Viva la vida

Viva la vida

Città del Messico, 17 settembre 1925. Lei ha diciotto anni. Quel giorno maledetto corre per la città, prende al volo un autobus per Coyoacàn che però all’incrocio col mercato di San Juan sarà travolto da un tram con un impatto di tale violenza da ridurre Frida ad un mucchio di ossa fratturate e sanguinanti. Un corrimano le perfora un fianco, la sua punta scheggiata fuoriesce dalla vagina, il corpo straziato e affogato nel sangue è ricoperto da una polvere dorata; la visione, di un misticismo quasi surreale, evoca un martirio: è destinata al calvario. Eppure sopravvive. Dovrà rimanere a letto per mesi, imprigionata in una corazza di gesso, probabilmente perderà l’uso delle gambe. Nell’ozio tormentato e dolente del tempo che non dà tregua, inesorabile, lento, Frida inizia a dipingere. Ricama fiori sui suoi busti, animali, tanti altri oggetti, fino a smorzarne con l’esuberanza dei colori l’orrore ortopedico; il resto del tempo tesse sogni, forte di un’immaginazione salvifica che la conduce oltre il corpo. Si accanisce sull’unica cosa che può osservare restando inchiodata al letto: se stessa riflessa in uno specchio. Si ritrae ossessivamente, in attesa che l’alba risorga, del giorno che si alzerà sulle gambe, perché quel giorno verrà. E viene.
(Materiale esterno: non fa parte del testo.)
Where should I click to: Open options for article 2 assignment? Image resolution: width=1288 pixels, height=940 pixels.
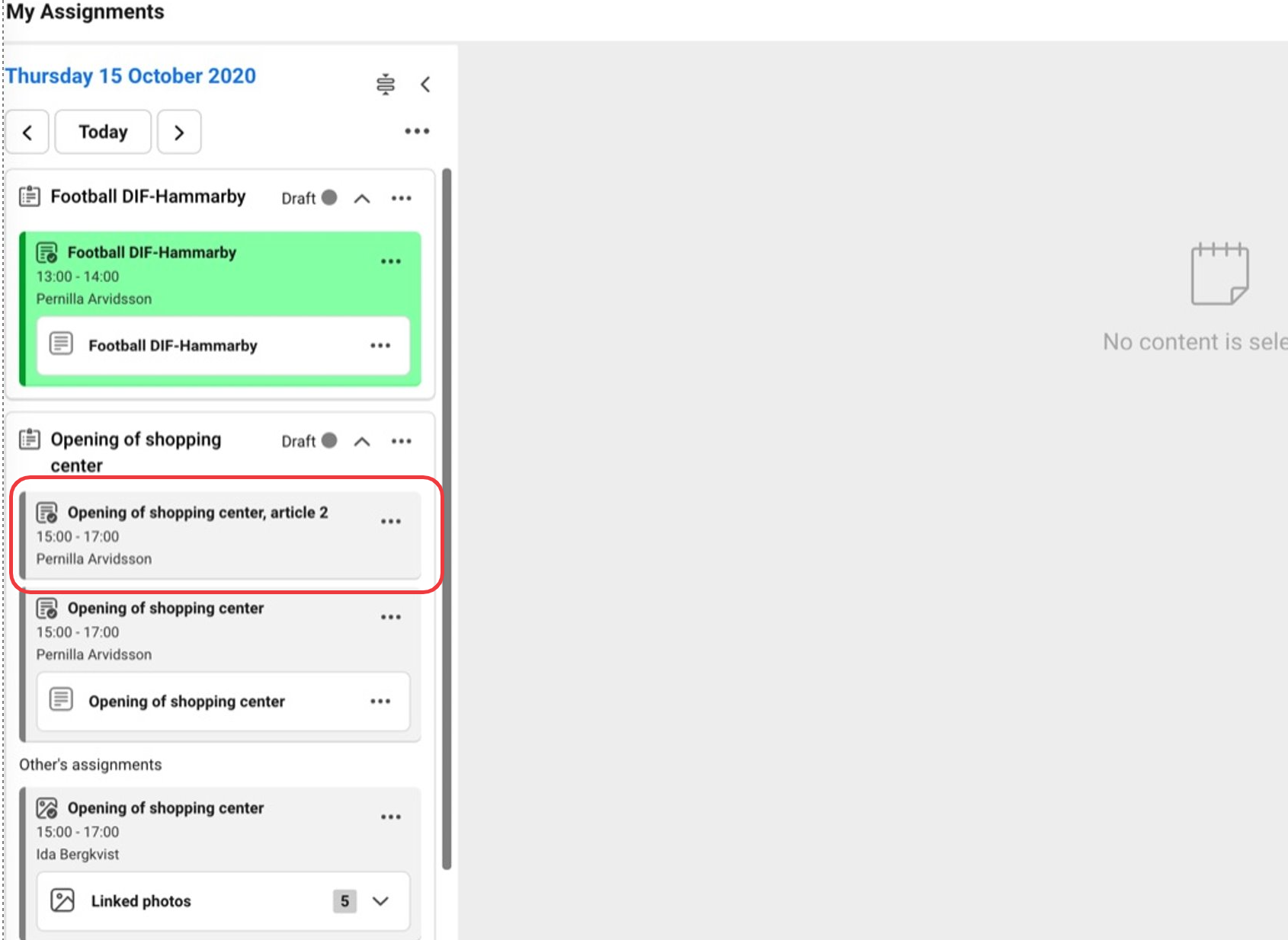[x=390, y=521]
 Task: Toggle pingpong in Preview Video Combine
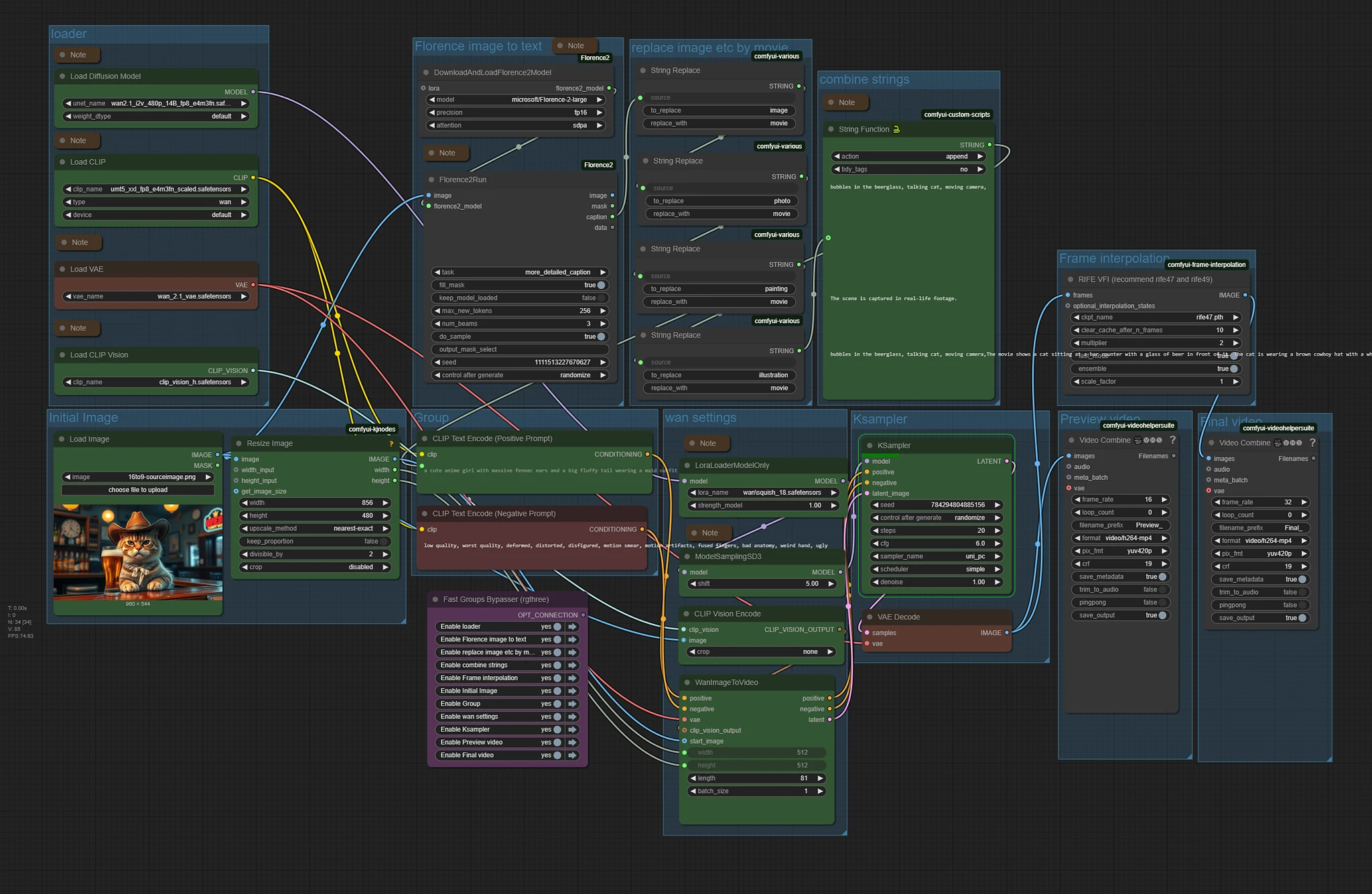[x=1163, y=602]
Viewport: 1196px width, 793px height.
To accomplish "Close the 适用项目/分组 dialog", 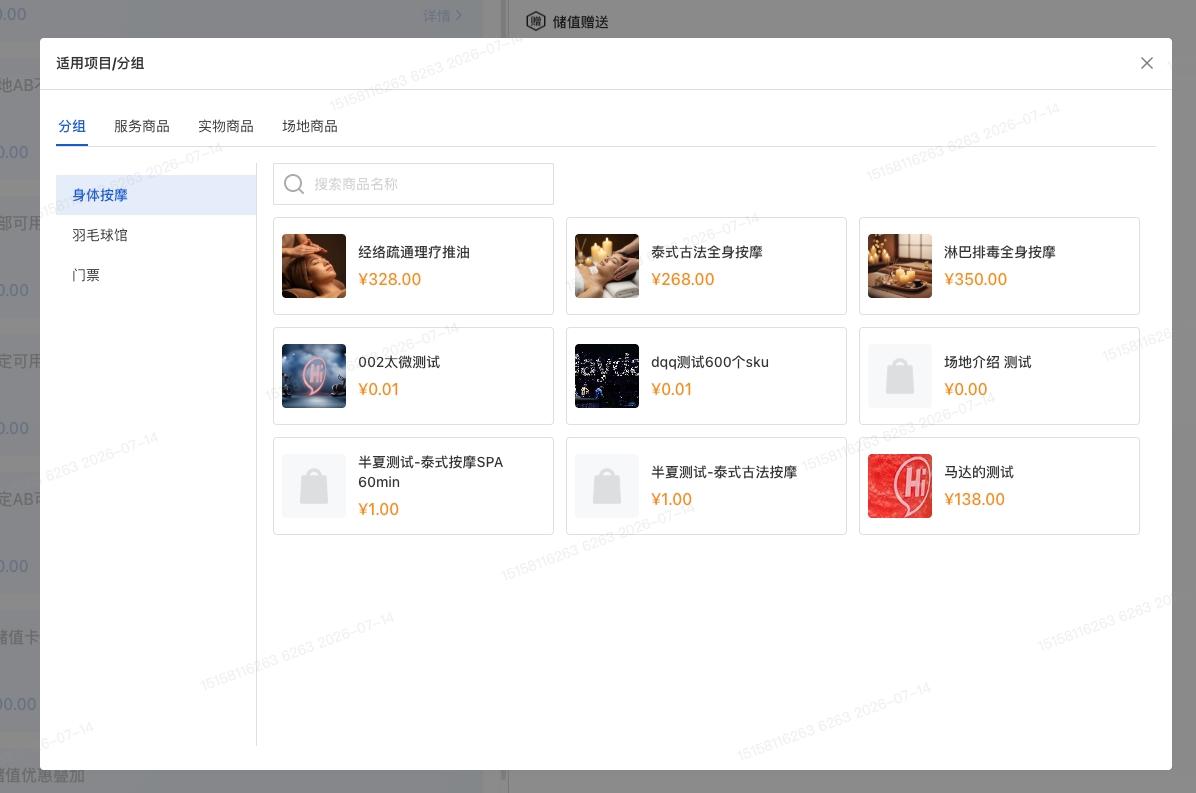I will (1146, 63).
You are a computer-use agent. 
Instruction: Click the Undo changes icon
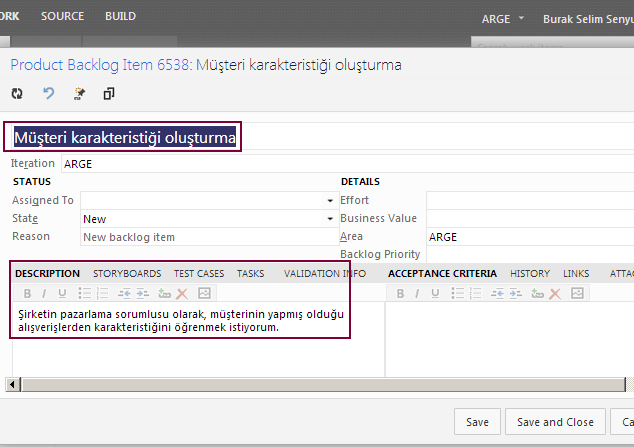pyautogui.click(x=48, y=94)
Claudicante Frida si reca dal grande pittore Diego Rivera con una cartella piena di disegni e un piglio sfrontato: vuole un suo parere, non è intimidita dalla mole artistica del più grande muralista messicano, in fondo è un compagno, ha fondato il Partito Comunista di quel Paese, crede fermamente come lei nella rivoluzione. Diego ha il doppio dei suoi anni, del suo peso, della sua statura… eppure l’elefante sposerà la colomba. Nasce uno degli amori più affascinanti e controversi del Novecento, si faranno del male: corna, ripicche, ricongiungimenti, figli mancati per i numerosi aborti di lei, separazioni. Addirittura si risposeranno dopo il divorzio (Diego ha già all’attivo due mogli devastate). Frida dipinge sempre, con o senza di lui, tiene a portata di mano la fiaschetta di brandy e la morfina per sedare il dolore alle ossa, dilaniata da numerosi interventi chirurgici che non hanno alleviato la sua condizione. E ci racconta, si racconta. Impietosamente…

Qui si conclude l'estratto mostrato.